The reweighted score gap is 0.494 d. In the White group’s standard deviations, it’s 0.476 SDs below the White mean. With the passing threshold at the previously-considered level for Whites (1-0.822), the post-threshold Black mean becomes 0.061. With this new threshold, there’s very little gain from selecting a Black applicant who passed the test compared to a random White applicant. With the validity being reduced to 0.60, the gain would be just 0.037 SDs.
Throughout this simulation, we’ve assumed the Black and White variances were equal, but the initial Black variance was 86.4% of the White one, and afterwards, it was 85.9% of it.

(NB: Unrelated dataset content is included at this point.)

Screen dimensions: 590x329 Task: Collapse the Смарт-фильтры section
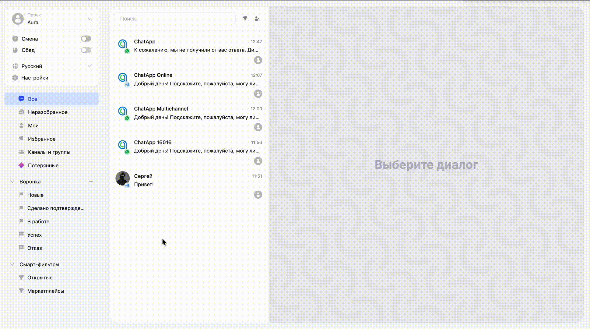pos(12,264)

Accounting for this difference in variances using the originally-weighted scores, selected Blacks clock in at a mean of 0.315, delivering 53.3% of the expected gain for employers who pick among passing Whites instead of 62.9% of the expected gain assuming equal variances. With the revised score threshold, there is absolutely no way that employers would gain anything from a Black pass/fail score because the selected Black group’s mean drops to 0.004, leading to an expected gain for employers of just 0.0024 SDs over just picking from among unselected Whites. That is not distinguishable from zero. It is a much better result than picking from Blacks without a threshold in place, but it also means that a potential employer who knows a Black person passed a test and a White person passed a test and the two are otherwise equivalent will tend to gain much more on average by just going with the White applicant.

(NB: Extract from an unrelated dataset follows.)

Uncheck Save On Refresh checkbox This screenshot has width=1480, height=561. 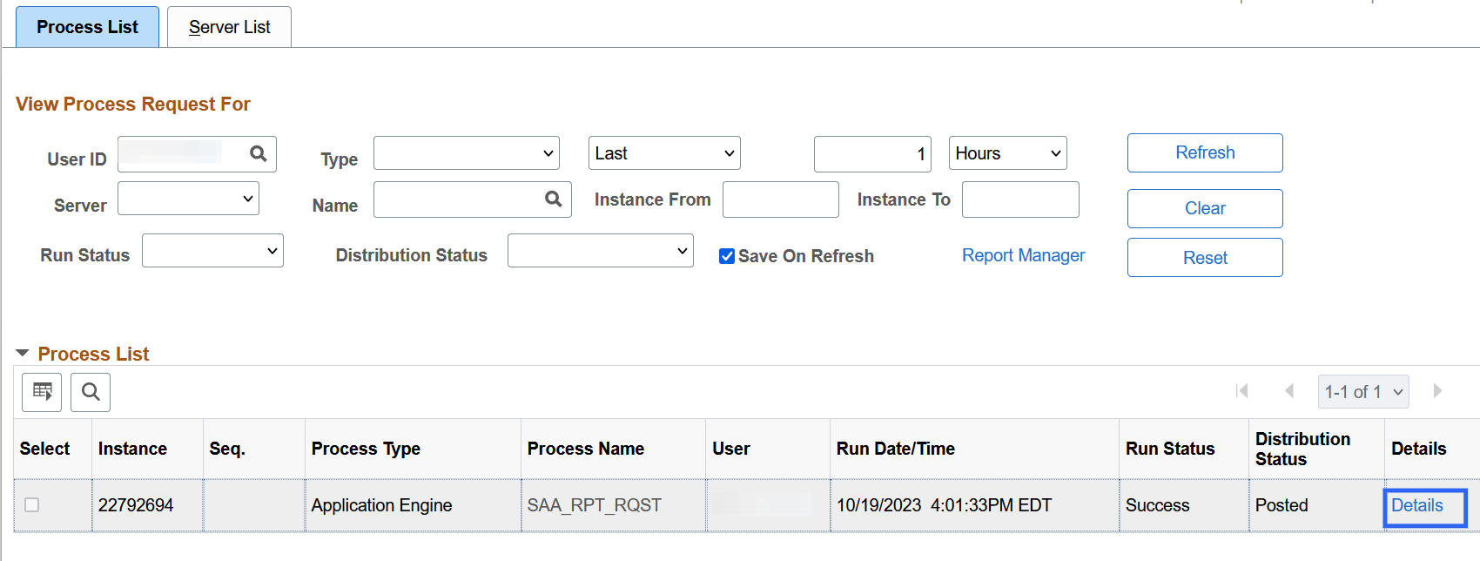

A combination of lowering standards and reducing validity means that this revised test is basically worthless for some groups. Since a mere pass/fail with the revised weighting now means Blacks who pass are virtually equivalent to Whites selected at random regardless of whether or not they pass, why give any care at all to Black applicants if you have White ones available? The obvious reason is because of the higher variance of the White selections since they haven’t been truncated; but even then, there’s no difference in E[G]. Since this is a highly select sample and the performance gaps are smaller in it than in general, that reduced variance likely doesn’t matter since Black performance will tend to be even worse.
But if the initial score was unbiased—as is usually the case with tests—then it seems likely that the new score is biased, if not in measurement, then in structural parameters and, likely, in how well it predicts performance between groups.

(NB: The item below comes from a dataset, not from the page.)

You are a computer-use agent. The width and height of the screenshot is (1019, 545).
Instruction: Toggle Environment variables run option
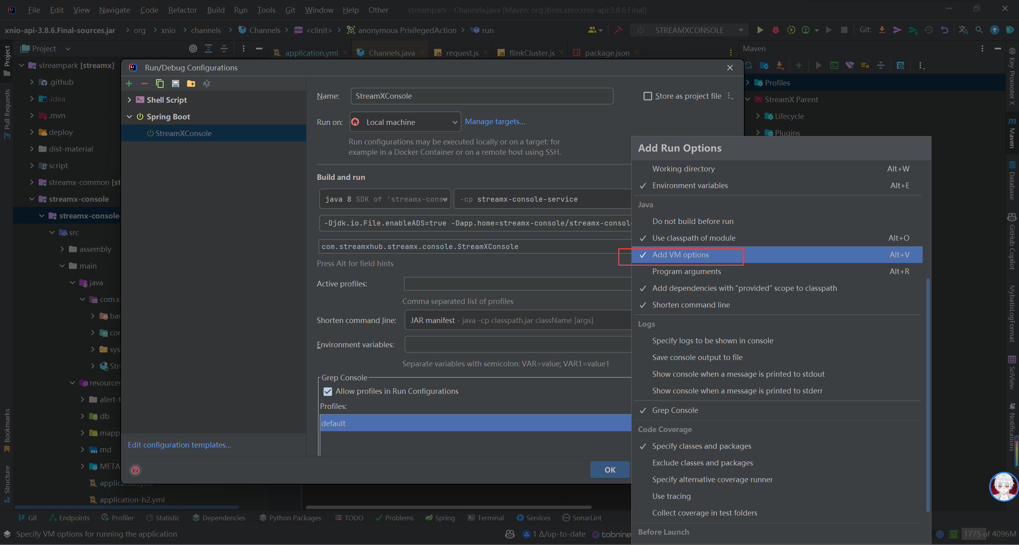pyautogui.click(x=690, y=186)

Compare the various pass rate-based gaps before and after the revised scoring method is implemented. The Black-White gap is estimated as 0.072 SDs above the gap in terms of Glass’ delta initially; afterwards, it declines to 0.334 SDs, or fully 0.142 SDs below the revised Glass’ delta. That’s a pretty wide swing. It either suggests scores were weighted in a favor that favors the ‘Black scoring pattern,’ that range restriction came into play for the White group more severely than for the Black one, or a combination thereof.
If the sample were much larger, we could say that this is unlikely to be due to range restriction, because the result as it is, is consistent with differential reweighting since, after all, as means change equally for different groups, the percentages beyond a given threshold should provide an invariant indication of the differences in group means. But that doesn’t seem to have been the case.
Since I have that data and can verify the analogy holds, consider an analogy to the WAIS-IV/WMS-IV. If I produce a weighted score that is heavily weighted towards memory, I can reduce the Black-White gap compared to the test’s FSIQ or a g factor score for the same set of tests. More importantly, I can apparently preserve the validity of the test in terms of its correlation with grades, at least, for the most part, and in the full sample. When I compare races and sexes after this reweighting, however, I obtain a very different result: there are biased intercepts and there are biased slopes. The apparently high whole-sample validity misled because there was notable subgroup heterogeneity that was induced by my differential weighting and the fact that it was weighted in favor of the Black group.
Even more impressively, if I just hack everything together and try to calculate ‘optimal’ weights, I can increase the validity if I want to while keeping the group differences down. There are several problems with doing this. The first is that this weighting scheme produces a composite score whose weights do not resemble anything like the loadings for the factors underlying test performance. I am unable to fit a factor model with these weights that is also capable of reproducing the scores for the different groups. This composite also has biased predictive validity and, in the whole sample, it capitalizes on between-cluster differences in scoring and grades to obtain its higher predictive validity. Within groups, there’s no such boosted validity, so it was illusory all along. I can do this with biodata too.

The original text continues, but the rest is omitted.